Genetic markers: Do you approve?
For the first time ever, the FDA has approved a therapy based on a tumor’s genetically-defined biomarker rather than the tumor’s type or location in the body. This new approach to drug evaluation is thought by experts to be a major milestone in precision medicine and good news for many biotech companies. Specifically, on May 23, the FDA granted accelerated approval of an expanded indication for Merck’s Ketruda (pembrolizumab) to include adults and children with unresectable or metastatic solid tumors that are “microsatellite instability-high” or “mismatch repair deficient.” Keytruda was previously approved for advanced melanoma, advanced non-small cell lung cancer, head and neck squamous cell cancer, classical Hodgkin lymphoma and urothelial (e.g., bladder) cancer.
First genome editing in the human body
While researchers have edited the human genome in the past, it was always done with cells outside the body (ex-vivo); after the genetic modification was complete, the genetically altered cells would be transferred back into the individual. Now, Sangamo Therapeutics is conducting clinical trials in which genes will be altered in cells in the body – the first time this in vivo approach to gene editing has been done. The researchers will use a special, non-infectious virus called an adeno-associated virus to deliver DNA “scissors” called zinc finger nucleases to snip open a specific portion of DNA in the patient’s liver cells, as well as to incorporate the functional gene at that location. The FDA has granted orphan drug and fast track designations to the therapy. Also related: Sangamo and Pfizer are collaborating on gene therapy (different than gene editing) for hemophilia A, the most common form of the disorder.
Hot off the presses: CBO, JCT score AHCA vs. ACA (FYI)
Yesterday, the Congressional Budget Office (CBO) and Joint Committee on Taxation (JCT) released their scoring of the latest version of the American Health Care Act (AHCA), the Republican bill to repeal and replace portions of the Affordable Care Act (ACA). The agencies estimated that the AHCA would reduce federal deficits by $119 billion over the coming decade, but increase the number of uninsured people by 23 million relative to current law.
U.S. health care access and quality just behind… Estonia!

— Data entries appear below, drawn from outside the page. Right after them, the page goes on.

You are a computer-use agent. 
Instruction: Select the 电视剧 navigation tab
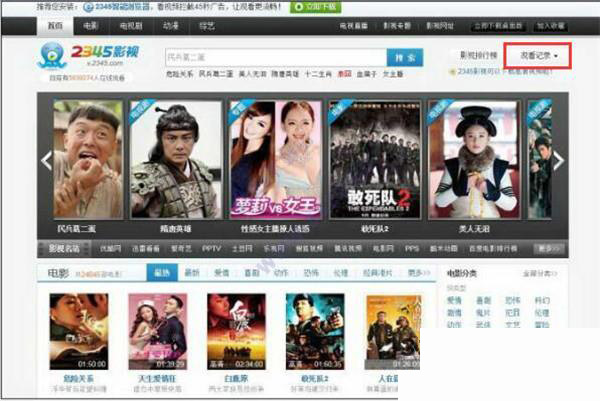coord(131,26)
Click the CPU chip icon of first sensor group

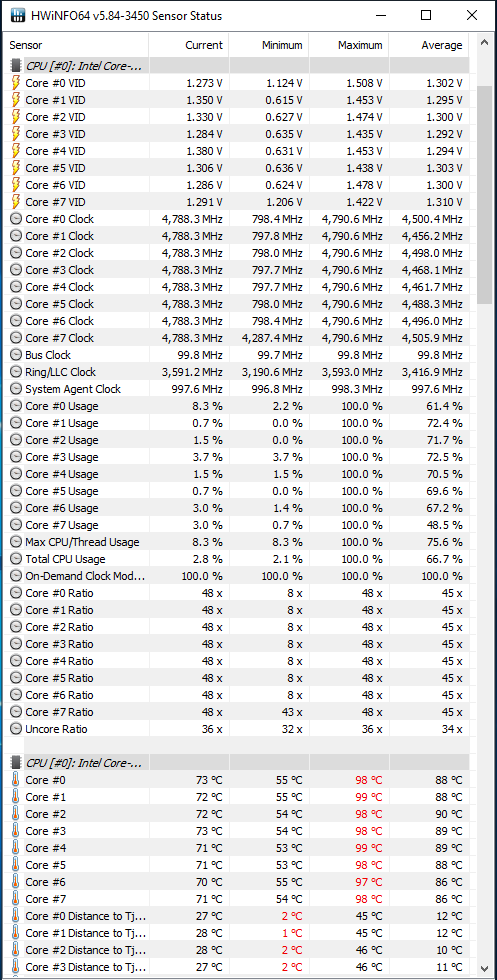click(16, 66)
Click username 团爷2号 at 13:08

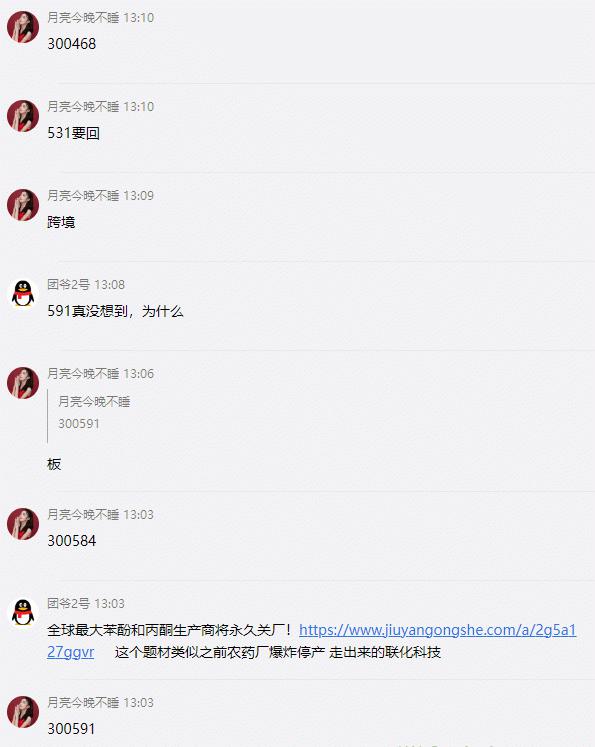coord(69,285)

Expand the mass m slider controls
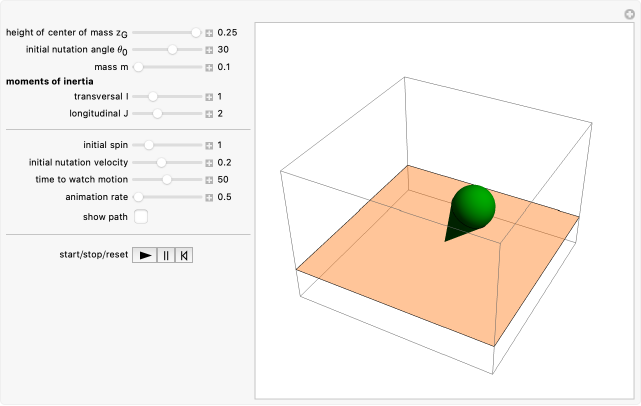(x=209, y=67)
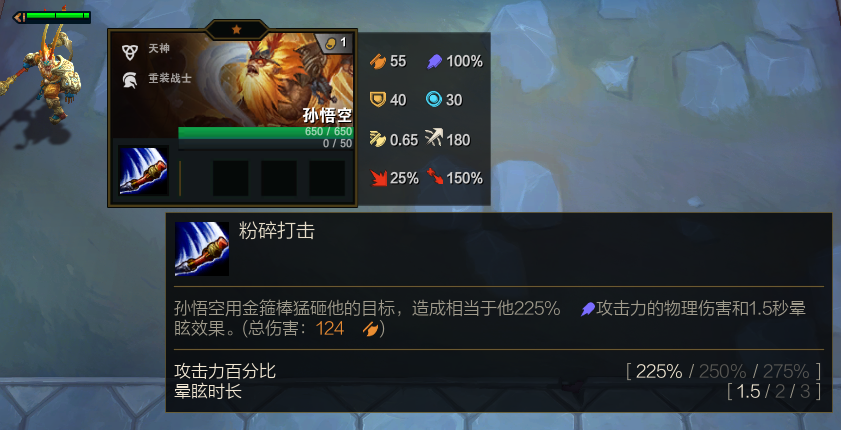Select the crit damage 150% icon

point(434,177)
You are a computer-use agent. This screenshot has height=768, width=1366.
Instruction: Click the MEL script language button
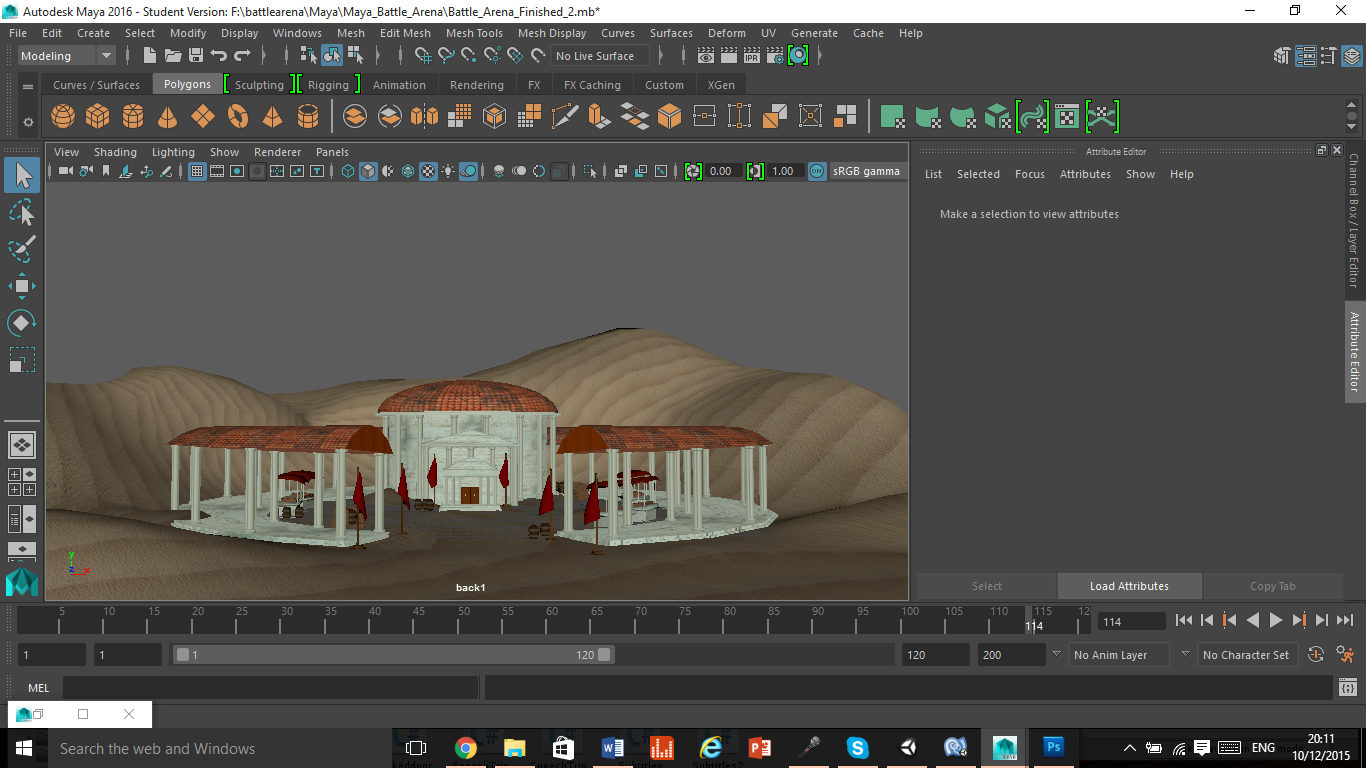coord(38,688)
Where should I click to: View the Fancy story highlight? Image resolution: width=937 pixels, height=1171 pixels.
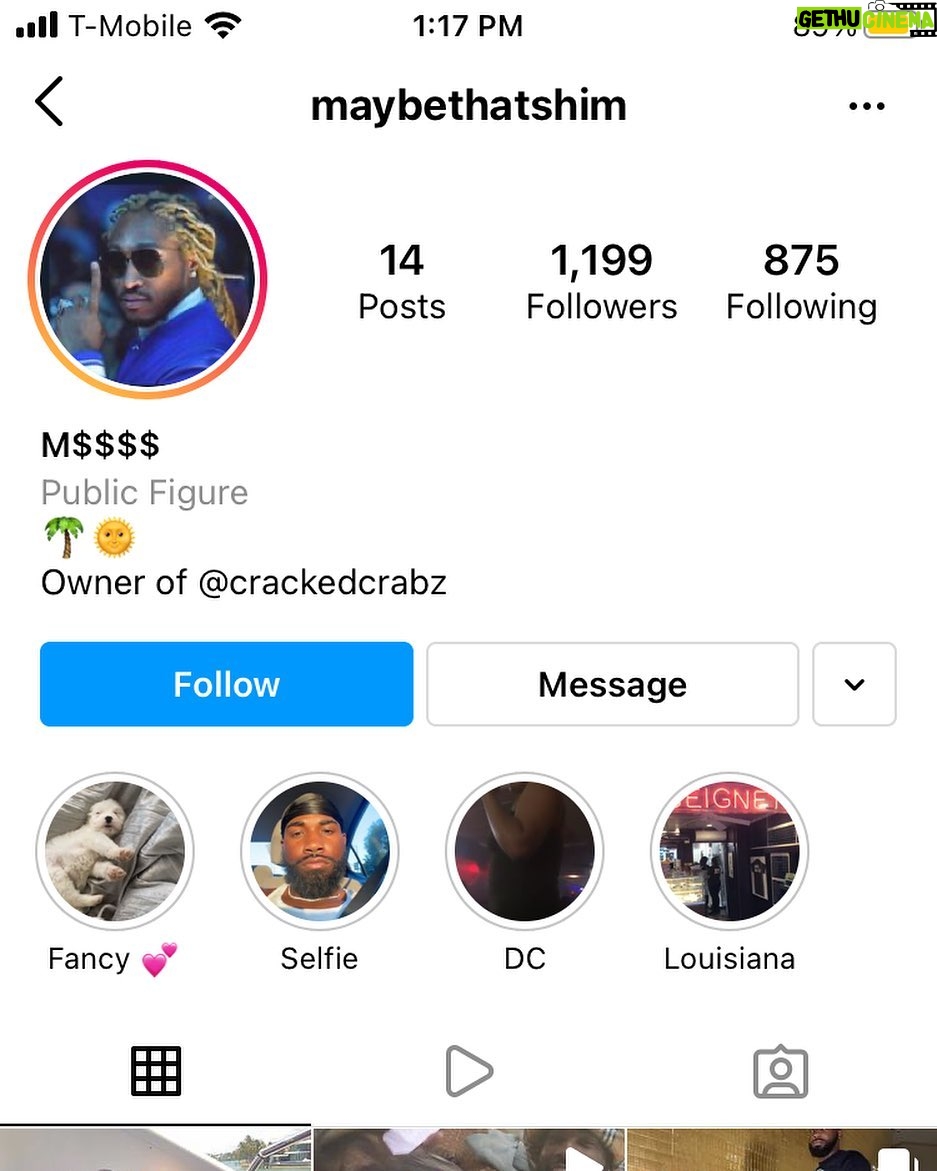click(115, 851)
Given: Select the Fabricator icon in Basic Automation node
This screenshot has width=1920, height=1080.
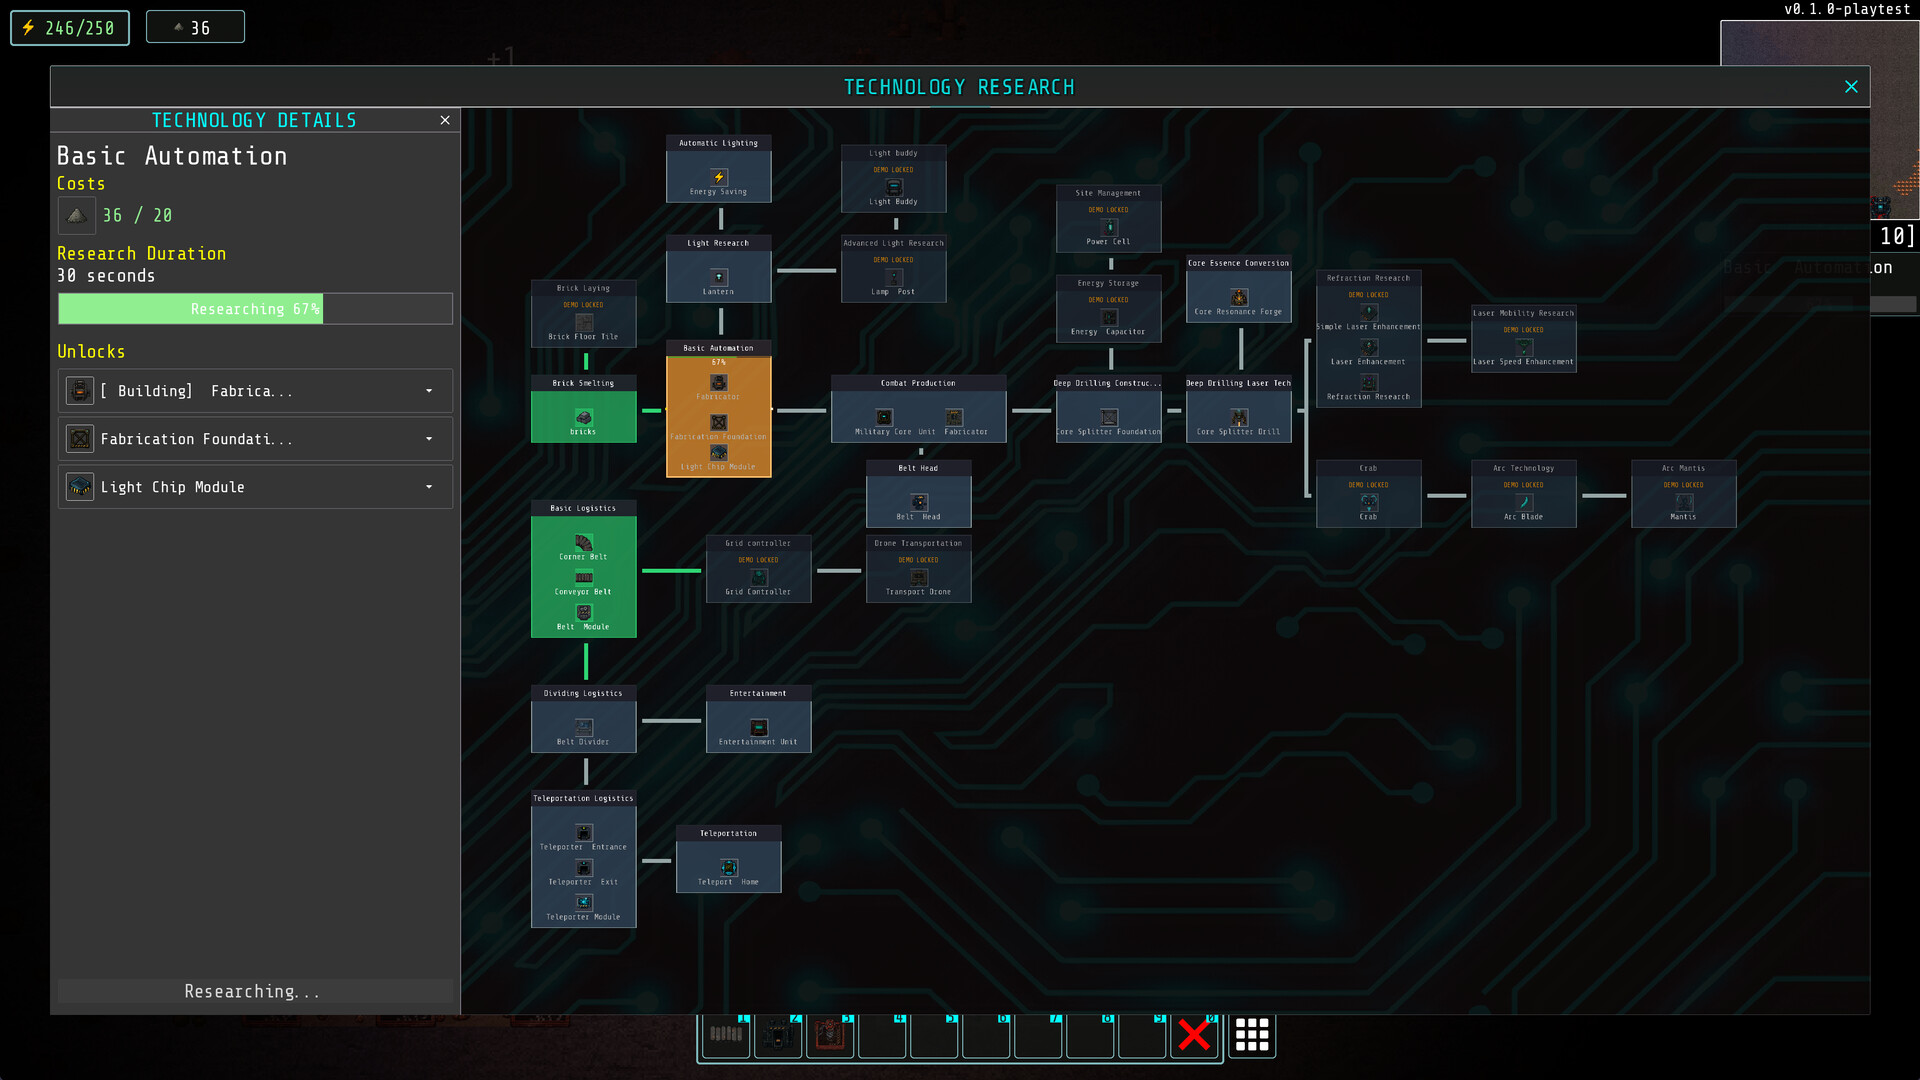Looking at the screenshot, I should 718,380.
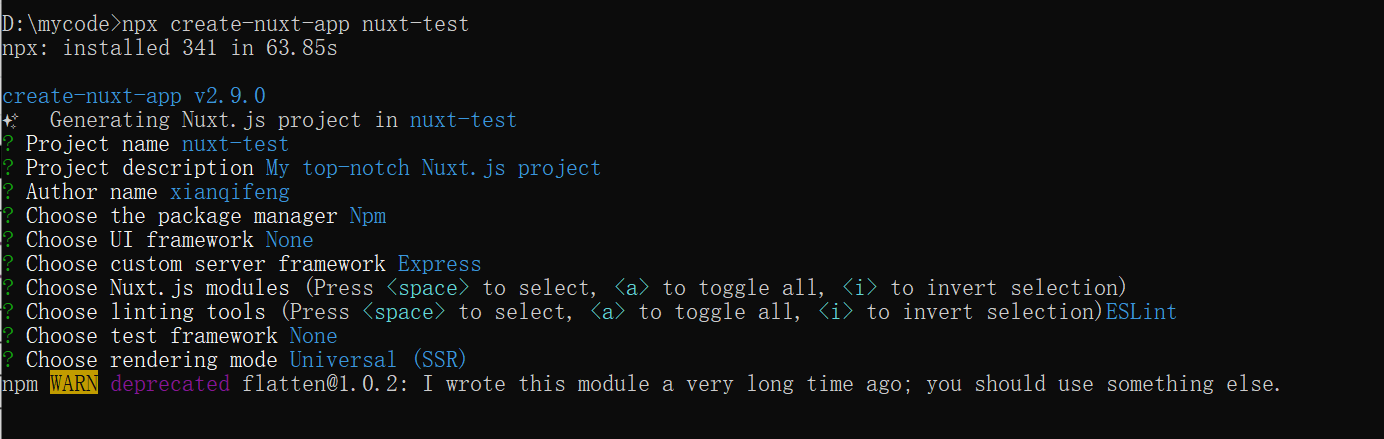Viewport: 1384px width, 439px height.
Task: Click the project description text
Action: pos(433,168)
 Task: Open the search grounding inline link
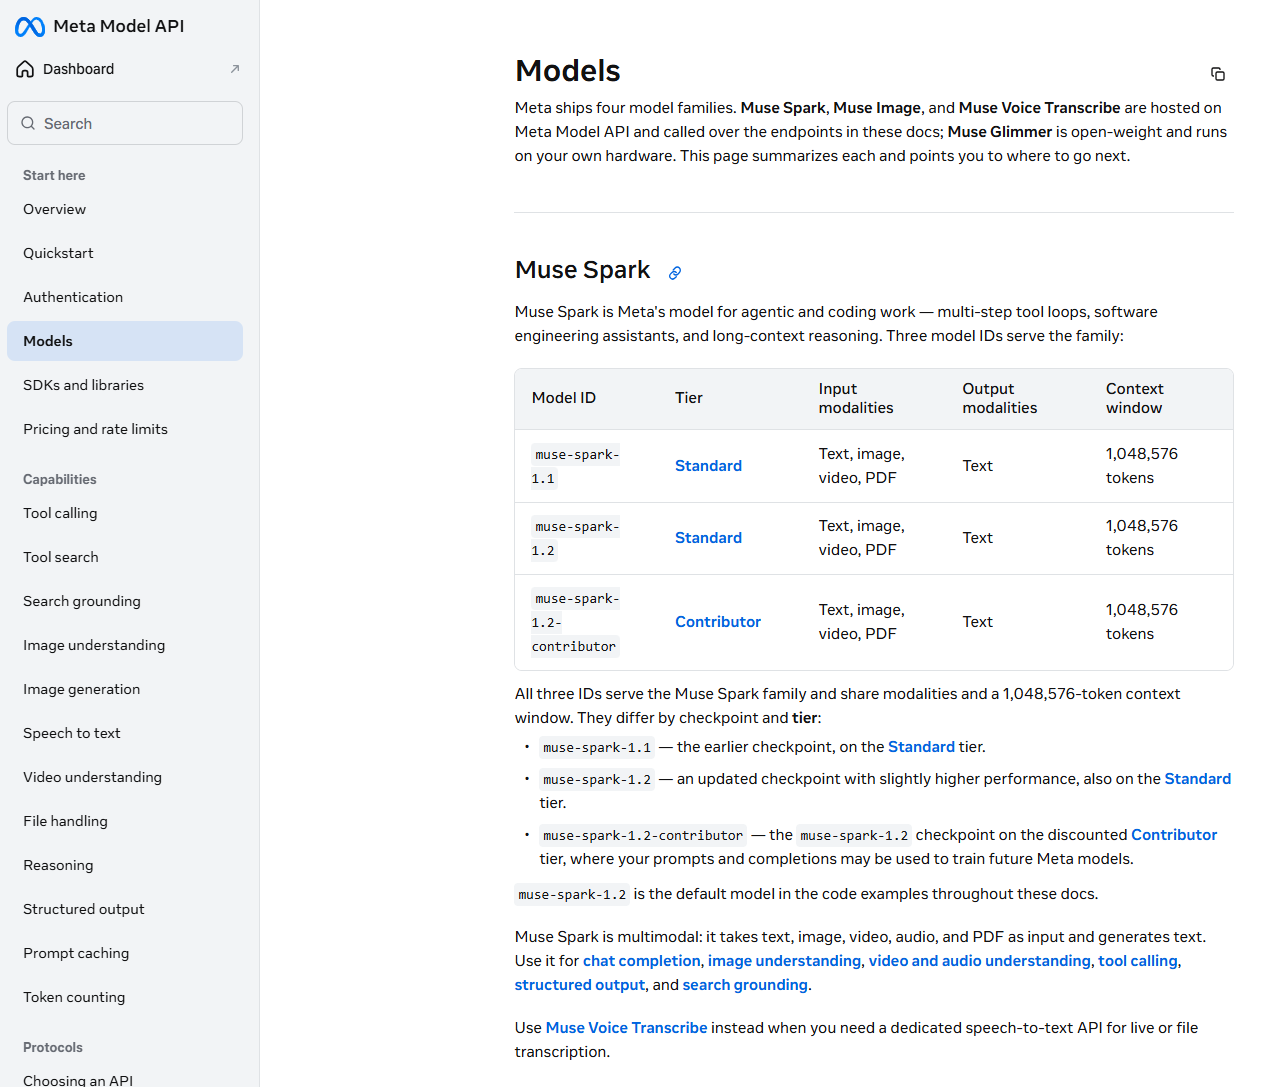pyautogui.click(x=745, y=985)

The AHCA will have its work cut out for it, given findings from the first-ever global study comparing health care access and quality among 195 countries. The report, published in Lancet, assessed 32 causes of deaths that could have been avoided by timely and effective medical care (“amenable deaths”), and scored each country on a health-care quality index. Among the findings: the U.S. ranked #35 out of the 195 countries, just behind #34, Estonia. As reported in the Wall Street Journal, lead researcher Christopher Murray described the U.S. ranking “an embarrassment,” noting our health spend per capita of $9,000/year is more than any other country’s. He added, “Having a strong economy does not guarantee good health care (and) having great medical technology doesn’t, either.” The top country? Andorra, a small country in the Pyrenees mountains, population 85,000 and an economy based on tourism. In 2nd to 10th place, respectively: Iceland, Switzerland, Sweden, Norway, Australia, Finland, Spain, Netherlands and Luxembourg.
Testing 1, 2, 3, testing…not!
According to a systematic review in BMJ, new medications that receive FDA approval based on limited evidence aren’t always proven to work after they’re on the market. The analysis examined 117 novel drugs approved for 123 indications approved by FDA from 2005-2012 based on just one pivotal trial, pivotal trials that only used surrogate markers of disease, or both. The investigators found 35% of these indications had no follow-up postapproval studies at all, and only 7.3% had one or more postapproval, randomized, controlled, double-blind studies with a clinical outcome as the primary endpoint.
Even moderate drinking raises breast cancer risk
The relationship of alcohol intake and mortality has long been known to have a “J-shaped” curve: moderate drinking (no more than 1 drink/day for women, 2 for men) is associated with the lowest risk for total and cardiovascular death (the bottom of the “J”) compared to no intake (the left side of the “J”) or high intakes (the right side of the “J”). However, a number of studies suggested cancer risk and death were exceptions to the J-shaped curve; instead, risk rose linearly from no to moderate to high intakes. Now, a new analysis finds a linear relationship specifically for breast cancer, with even moderate drinking increasing risk a bit, by 5% before menopause and by 9% after menopause. The good news? The study also found evidence (albeit limited) suggesting breast cancer risk dropped with moderate exercise; and eating more dairy foods, non-starchy vegetables and fruits and vegetables rich in carotenoids (think colors – red, yellow and orange). The analysis was part of a large report on the effect of many factors – diet, exercise, lactation and body weight – on breast cancer risk. It was based on 119 studies that included clinical data on 12 million women and 260,000 cases of breast cancer.